• [EXERCISE INSTRUCTIONS]
**a)** According to the World Environment Day text, what does a 78% reduction in CO2 emissions from organized car sharing become once the rebound effect is counted?
**b)** Please reproduce the World Environment Day text from "Here I think" up to and including "does this locally.".

• [DOCUMENT PASSAGE]

== Segment start ==

Technology can buy us time in a failing environment, but ultimately it will not save us. To be effective, environmental policies need support from all levels of society: from national ministries to local communities. These are just two of the messages from Prof. René Kemp ahead of World Environment Day on 5 June.
The bottom line is simple: World Environment Day will be needed for many more years to come. What I’m seeing now as an eco-innovation researcher is a kind of ‘relative decoupling‘ — whereby economic growth is becoming less environmentally damaging, but at the same time resource use keeps increasing along with greenhouse gas emissions. I also think that people are getting a bit weary about environmental concerns, and what I’m seeing is that a lot of governments are retracting from environmental policies, certainly in developed countries.
In my own country, the Netherlands, we no longer have a minister for the environment, just a secretary of state who seems rather sidetracked. We used to be an environmental frontrunner, introducing novel approaches, but this has changed because of changing political priorities. As for climate change, the view in this country is that we can deal with this through water management. We’ve always been fighting the water, we can increase the dykes and probably take care of that issue, but we do have difficulties in improving our air quality and this has something to do with the Netherlands being heavily populated. Population is one of the roots of the environmental problem. The organisers of World Environment day say that 1 billion people can make a difference. But this can also be interpreted in a negative way instead of positively: the increase in world population from 7 to around 10 billion people in 2050 is going to make a big difference in making things worse!
Innovation makes environmental protections less costly and more easy, but if you look at what the environmental innovations are achieving, it’s not so much. The old ‘end-of-pipe’ technologies, which had been falling into disfavour because they were cost increasing, were actually doing more — partly because they were increasing costs. What we found in a project with environmental assessment experts is that when innovations help to save money, which is good for their diffusion, the money that’s being saved will also be spent. In the case of organised car sharing we found, according to lifecycle assessment, that a 78% reduction in CO2 emissions changes into a 40% increase if you factor in the rebound effect. So money saved is going to be spent.
My view is that a large part of the improvements from eco-innovation will be overwhelmed by economic growth, by having to deal with an increasing world population and increases in GDP per capita. Consumerism is very tempting, I feel it myself, but we don’t need so much more consumption to be happy. One of the more encouraging developments is that there is more attention paid to green growth, as well as degrowth. This is where you have negative growth and in which material consumption drops. What people lose in terms of consumption they gain in terms of having more time: if they work less they basically have more time to appreciate life.
A new social economy?
Here I think a new type of economy is emerging. It’s not so much part of the global economy but more locally based and not commercially driven. This is about slow food, alternative currencies, sharing goods and services in a community setting, also through peer-to-peer systems. It feels modern, but it has actually existed for a long time, at least since the 1970s. You’ve got eco-villages where green-minded people are living together according to communal values, in a more egalitarian way; and then you’ve got transition towns, which are ‘normal’ towns but where people do communal things like urban gardening. This means either producing your own food, your own vegetables, or sourcing them from someone who does this locally.

== Segment end ==

• [THE DATA]
== Segment start ==

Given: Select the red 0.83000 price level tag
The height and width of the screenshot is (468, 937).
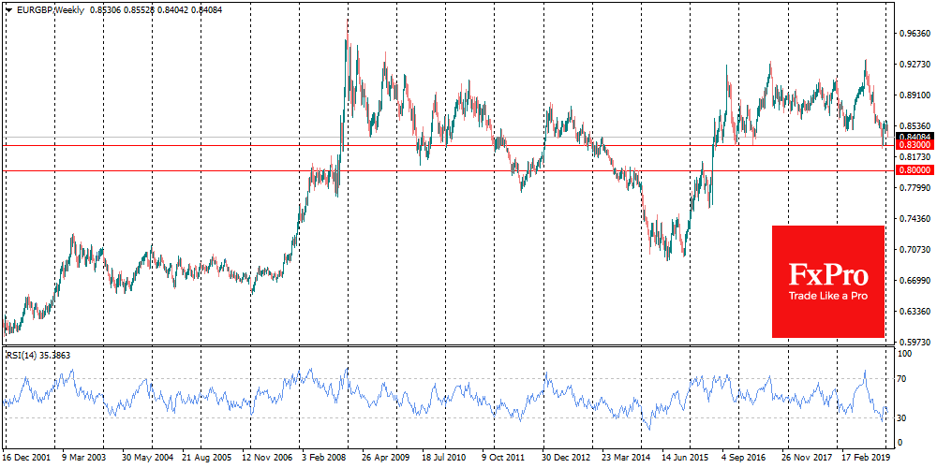Looking at the screenshot, I should click(x=914, y=146).
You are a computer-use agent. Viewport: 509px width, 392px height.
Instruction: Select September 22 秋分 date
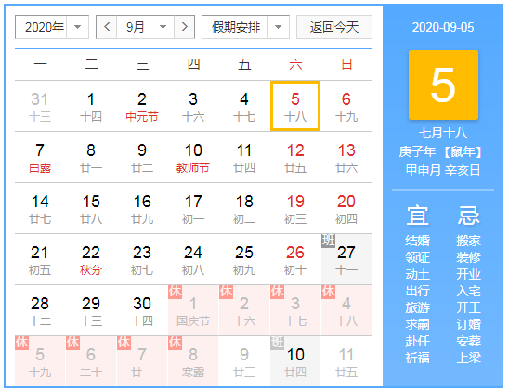pos(91,259)
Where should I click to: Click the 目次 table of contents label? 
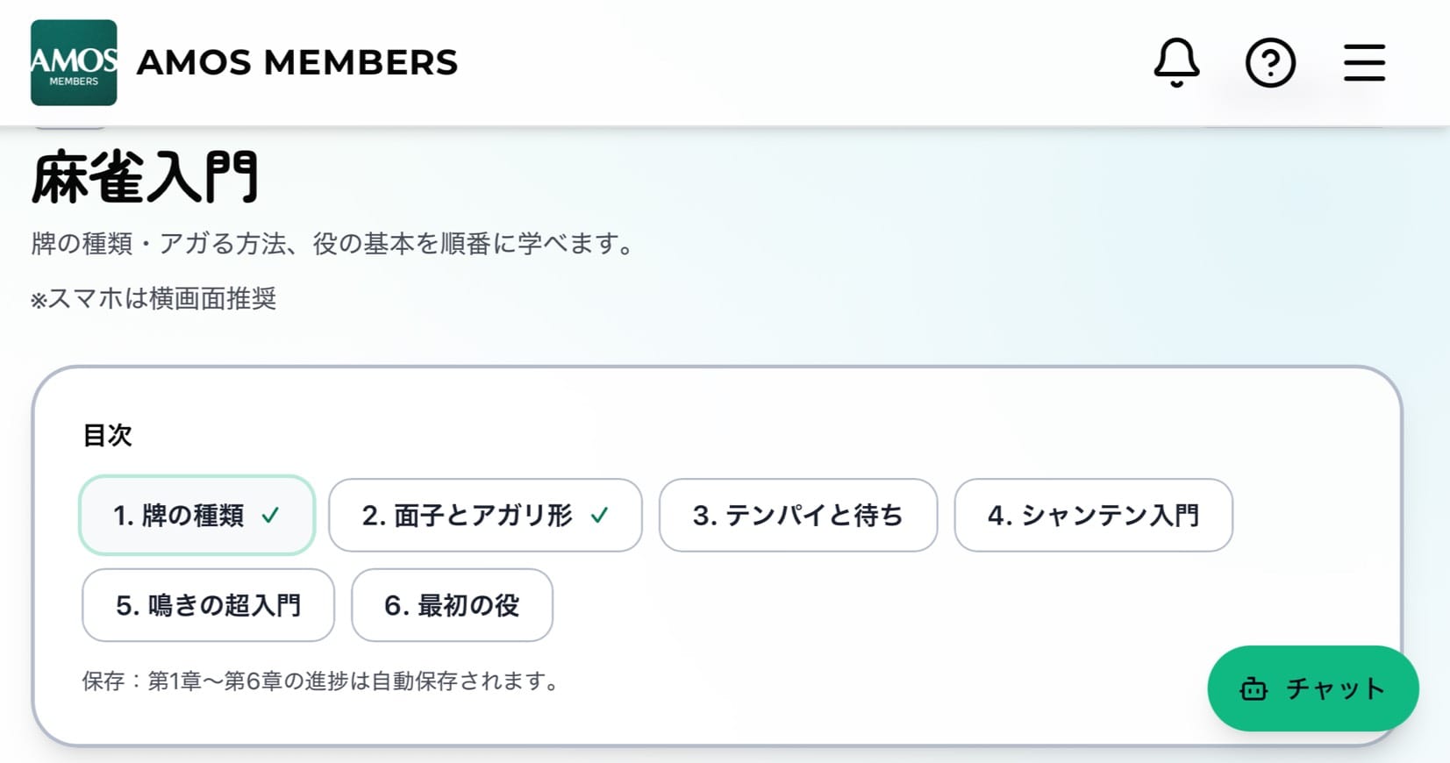[x=107, y=435]
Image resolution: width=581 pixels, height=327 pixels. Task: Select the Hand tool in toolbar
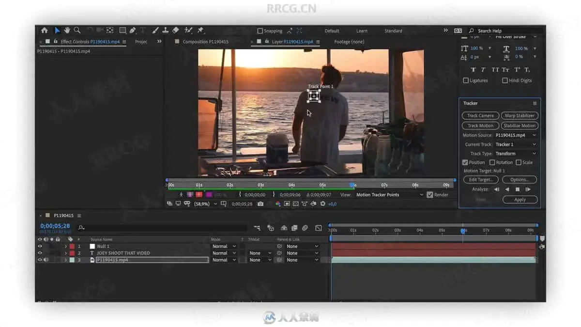67,31
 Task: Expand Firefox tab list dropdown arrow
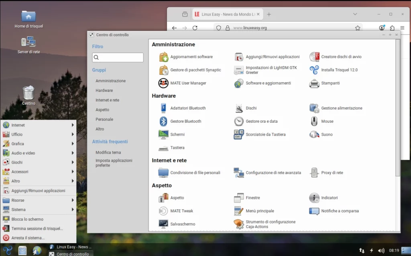click(355, 14)
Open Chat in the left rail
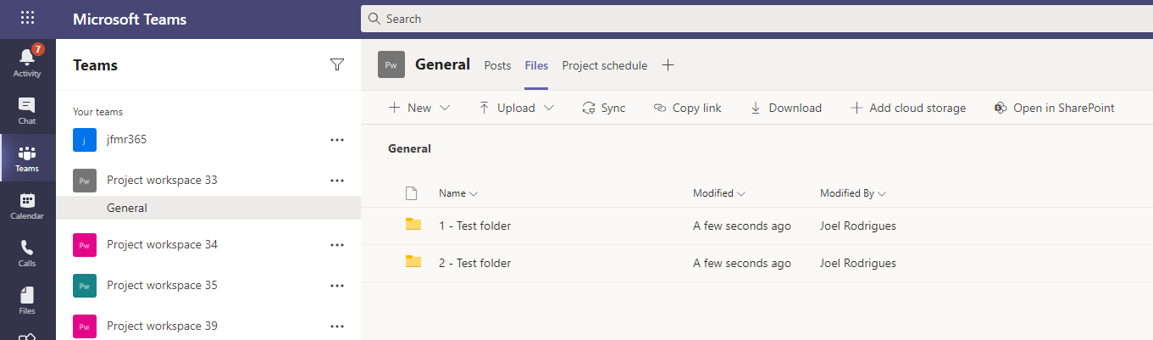Image resolution: width=1153 pixels, height=340 pixels. (26, 110)
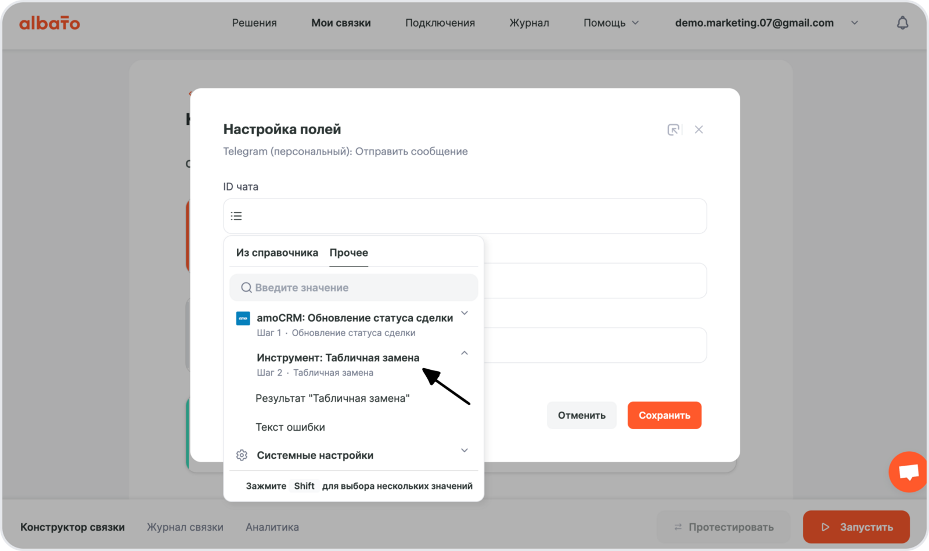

== Segment end ==

• [ANSWER SECTION]
**a)** A 40% increase in CO2 emissions.

**b)**
Here I think a new type of economy is emerging. It’s not so much part of the global economy but more locally based and not commercially driven. This is about slow food, alternative currencies, sharing goods and services in a community setting, also through peer-to-peer systems. It feels modern, but it has actually existed for a long time, at least since the 1970s. You’ve got eco-villages where green-minded people are living together according to communal values, in a more egalitarian way; and then you’ve got transition towns, which are ‘normal’ towns but where people do communal things like urban gardening. This means either producing your own food, your own vegetables, or sourcing them from someone who does this locally.